--- WORKING DATA ---
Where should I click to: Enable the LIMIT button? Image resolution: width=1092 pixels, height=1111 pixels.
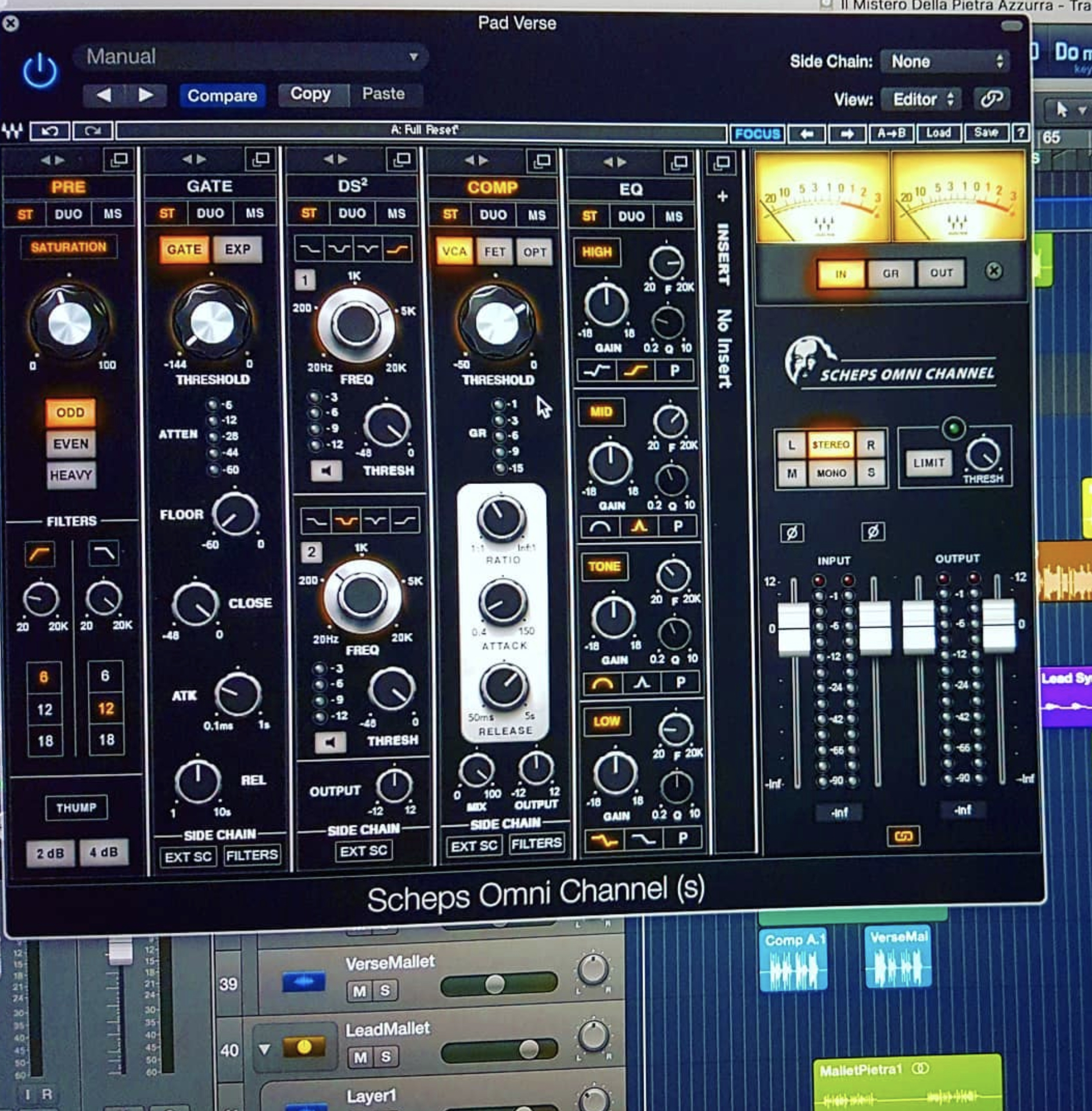(928, 463)
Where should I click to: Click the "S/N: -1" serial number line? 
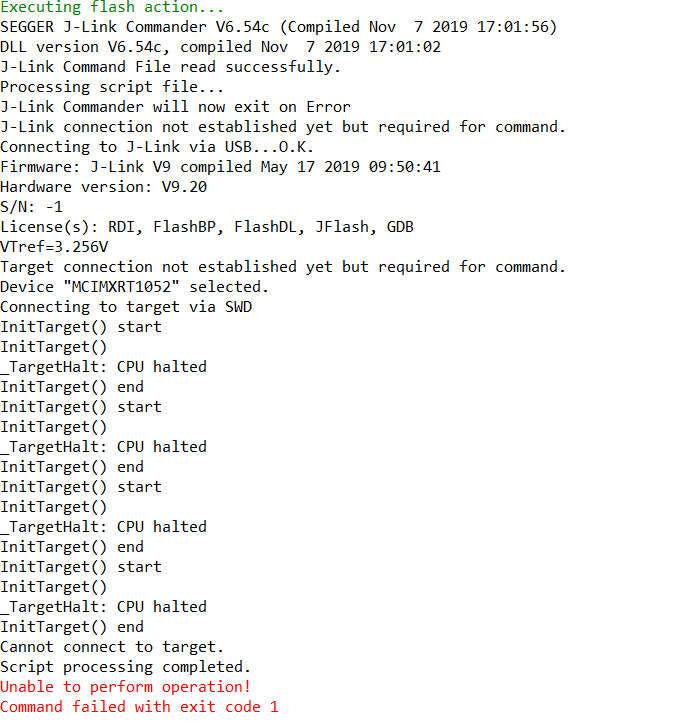32,207
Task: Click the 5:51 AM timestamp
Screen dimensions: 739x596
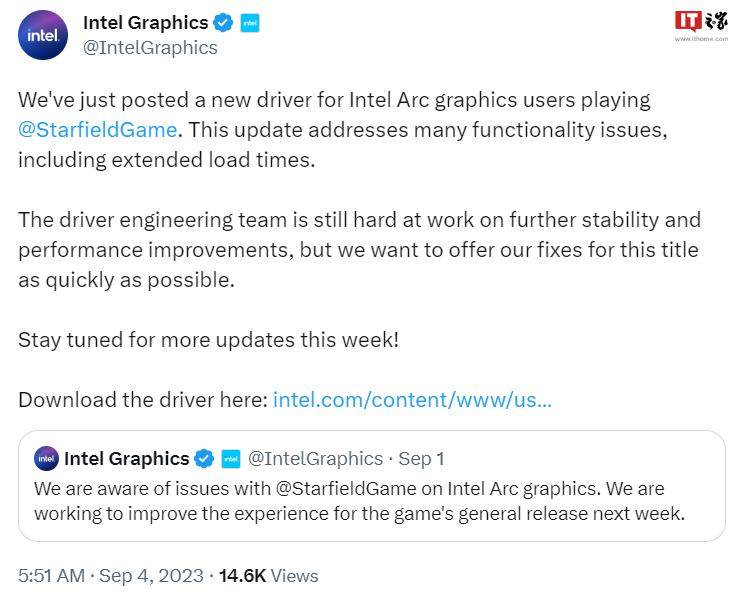Action: pos(53,576)
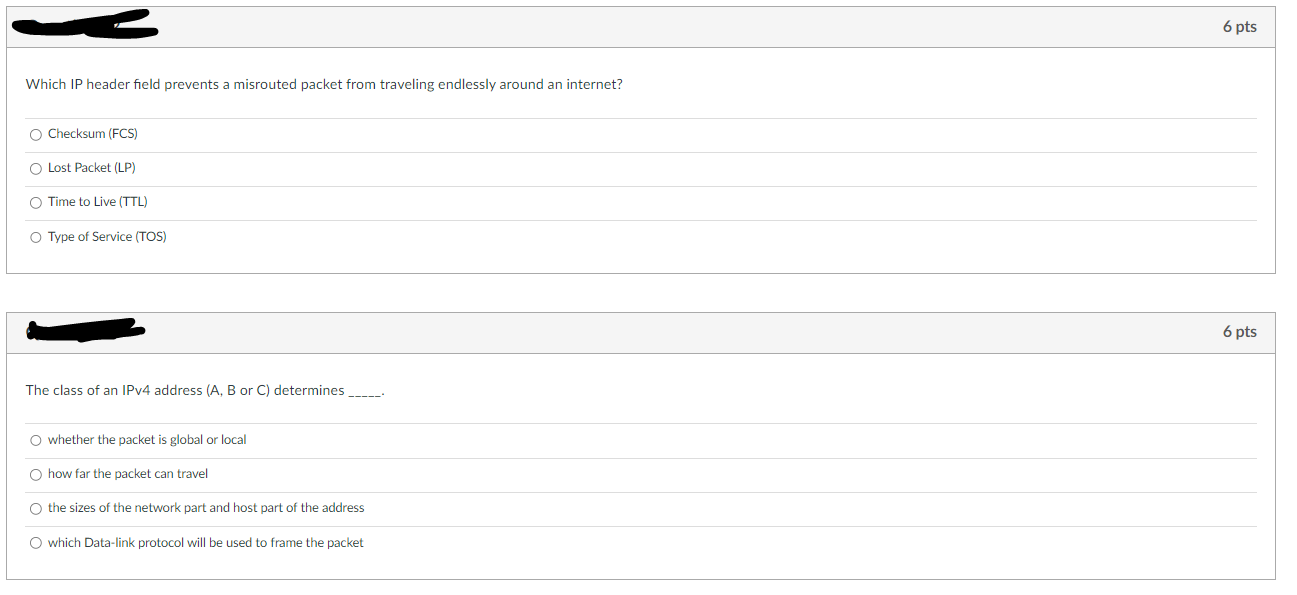Click the IP header field question text
Viewport: 1297px width, 595px height.
(322, 84)
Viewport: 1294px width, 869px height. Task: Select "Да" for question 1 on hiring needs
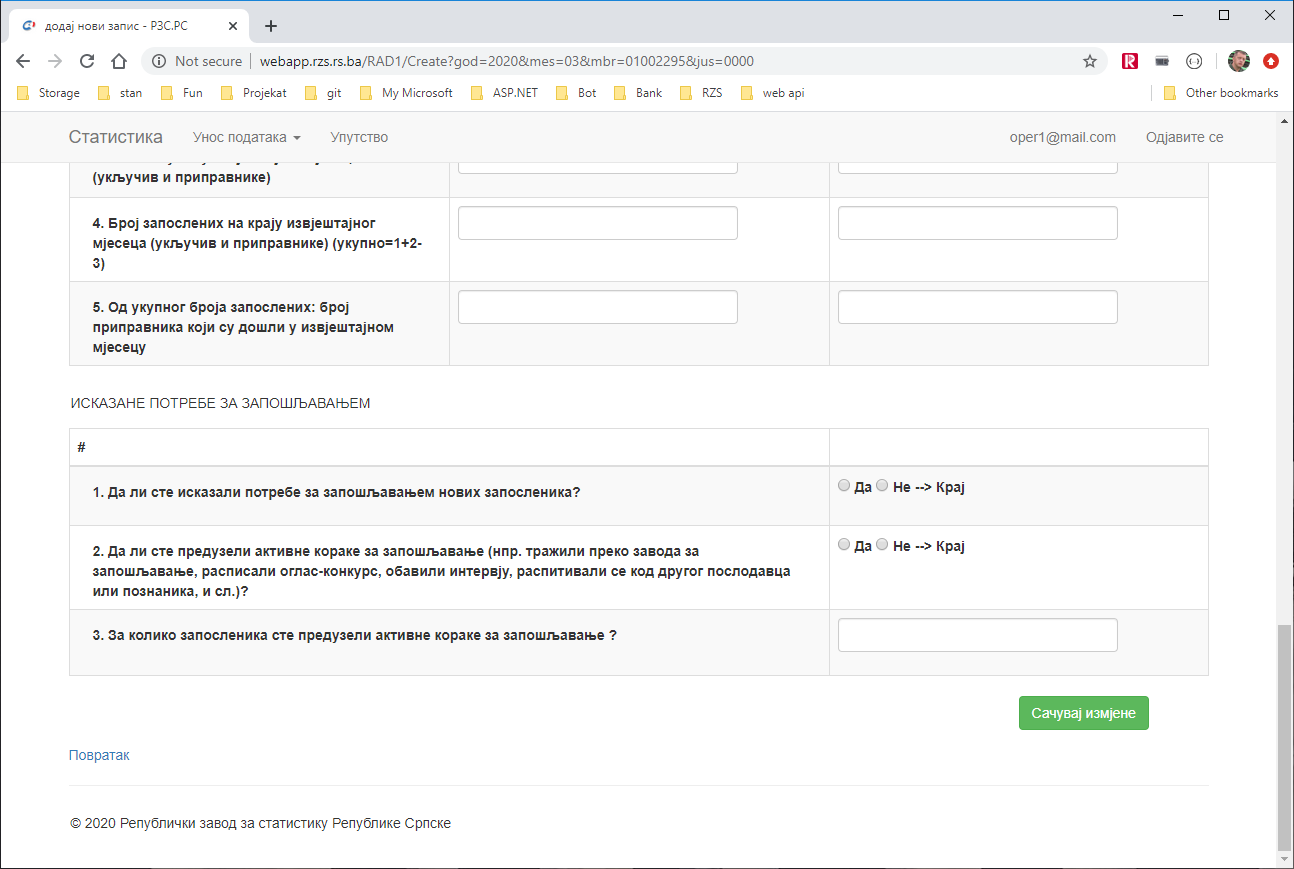844,486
---
TASK ITEM ▸
If a line comes after the line with "Task: Click the 5:51 AM timestamp", it stays out; print exactly every line from the start of the entries up to and including that line, but no pictures.

ANSWER BELOW ▸
Where should I click to: Enable the LIMIT button? Image resolution: width=1092 pixels, height=1111 pixels.
(928, 463)
Where should I click to: Click the "S/N: -1" serial number line? 
32,207
Task: Click the 5:51 AM timestamp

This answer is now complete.